Inventive Principle:
Principle #24Intermediary (Mediator)

2Measurement precision

If multiple specialized systems are used to scan different organs, then detailed scanning of specific organs can be achieved, but the systems become expensive to manufacture and require specialized training for each individual operating the system

Engineering Contradiction:
Improveorgan scanning detailVSAvoidnumber of specialized systems
Core Design Contradiction:
Measurement precisionVSDevice complexity

Solution Approach 1:

The patent creates a universal scanning system that can identify multiple different organ types using a single integrated platform. The system employs a common hardware infrastructure combined with software-based classification algorithms that can be configured to identify various organs including heart vessels, liver vasculature, and femoral arteries. This multi-functional approach eliminates the need for multiple specialized systems while maintaining detailed scanning capability across different organ types.

Inventive Principle:
Principle #6Universality (Multi-functionality)

Solution Approach 2:

The patent utilizes parameter changes in the classification algorithms to adapt the single system to different organ identification tasks. By modifying algorithm parameters, training datasets, and feature extraction parameters rather than changing physical hardware, the system can switch between identifying different organ types. This parameter-based adaptability allows one system to perform the functions previously requiring multiple specialized systems.

Inventive Principle:
Principle #35Parameter changes

3Reliability

If conventional systems are designed for individual organs to limit error, then scanning accuracy for that specific organ improves, but the systems lack the capability to be programmed for new tasks and cannot be updated with latest scanning technologies

Engineering Contradiction:
Improvescanning accuracyVSAvoidprogrammability for new tasks
Core Design Contradiction:
ReliabilityVSAdaptability or versatility

Solution Approach 1:

The patent implements a dynamic system where the classification algorithms can be continuously updated and retrained with new data. The system transitions from static, hardwired organ identification to a dynamic architecture where algorithm parameters, decision thresholds, and training datasets can be modified to incorporate latest scanning technologies and address new identification tasks.
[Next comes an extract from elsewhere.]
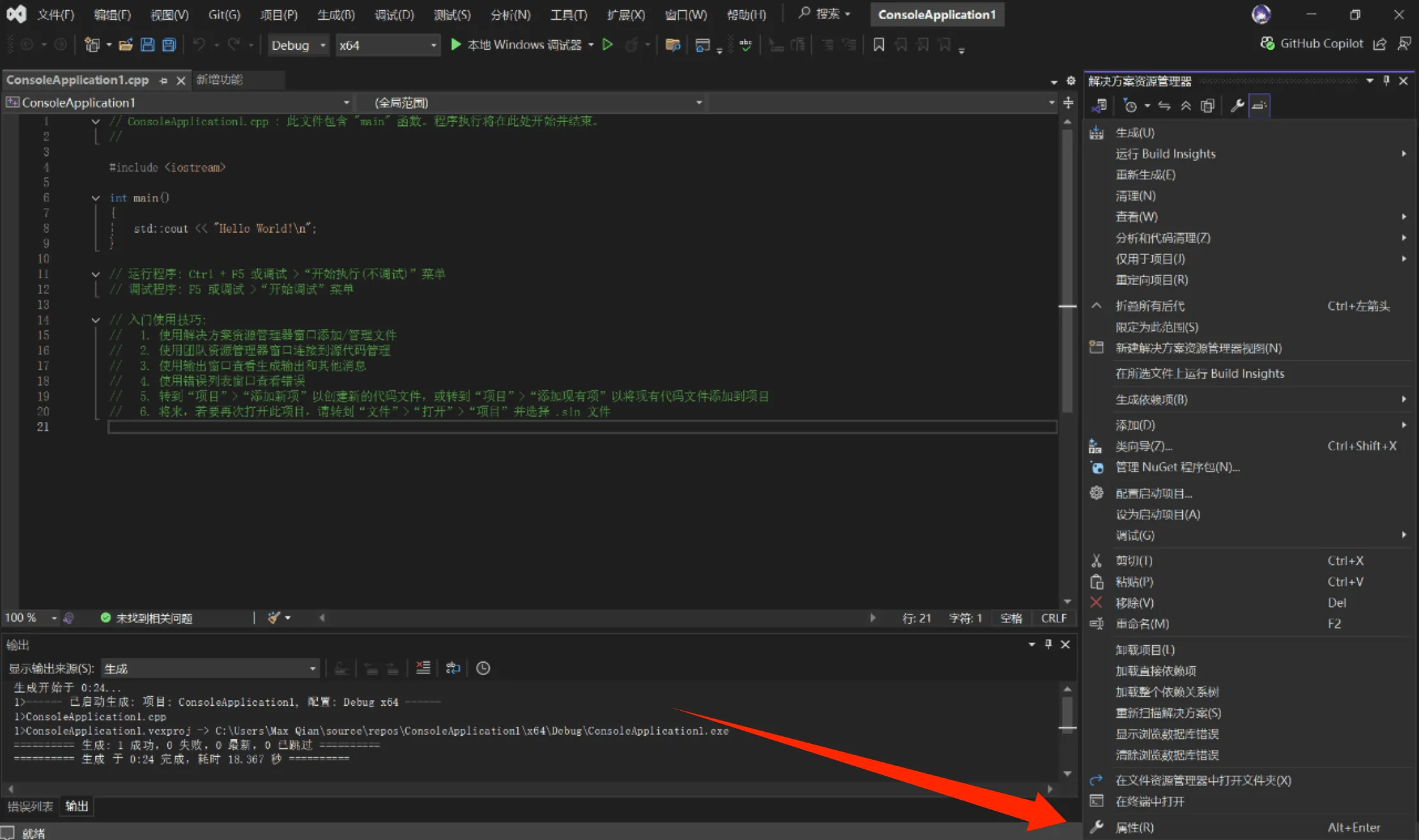The image size is (1419, 840).
Task: Click Start Without Debugging outline arrow
Action: 607,45
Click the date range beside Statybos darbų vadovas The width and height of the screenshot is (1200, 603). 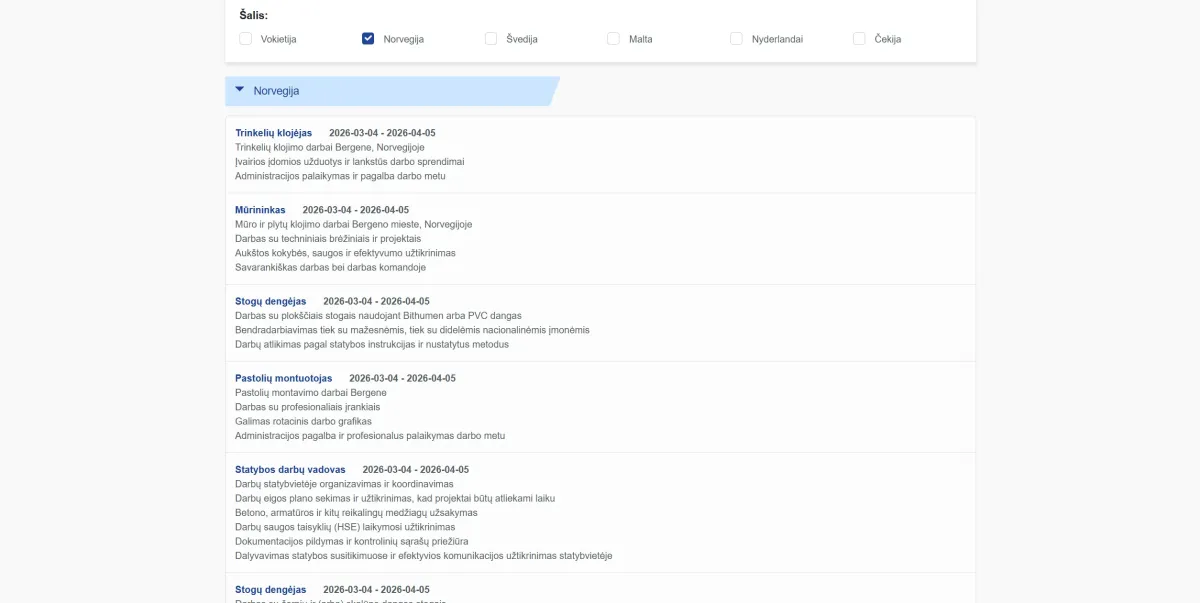pos(415,469)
This dynamic nature allows the system to maintain high reliability for established organs while adapting to new organ types and scanning methodologies.

Inventive Principle:
Principle #15Dynamics

Solution Approach 2:

The patent enables the system to self-update through automated retraining processes where the classification algorithms can be retrained on new datasets without requiring complete system redesign. The system incorporates mechanisms to learn from new scanning data, automatically adjust parameters, and improve performance over time. This self-service capability allows continuous improvement of scanning accuracy and adaptation to new tasks without proportionally increasing system complexity.

Inventive Principle:
Principle #25Self-service

Data Source

PatentUS7894653B2Automatic organ detection using machine learning and classification algorithms
Publication Date: 2011.02.22 SIEMENS MEDICAL SOLUTIONS USA INC
  • US7894653B2 patent drawing
  • US7894653B2 patent drawing
  • US7894653B2 patent drawing

AI summary

A method and apparatus of visually depicting an organ, having the steps of choosing a predefined set features for analysis, the predefined set of features having distinguishing weak learners for an algorithm, wherein the predefined set of features and the weak learners chosen distinguish features of the organ desired to be represented, developing a strong classifier for the algorithm for the organ desired to be represented based upon the weak learners for the organ, one of conducing a body scan to produce a body scan data set and obtaining a body scan data set of information for a patient, applying the strong classifier and the algorithm to the body scan data set to develop a result of a representation of the organ and outputting the result of the step of applying of the strong classifier and the algorithm to the body scan data set to represent the organ.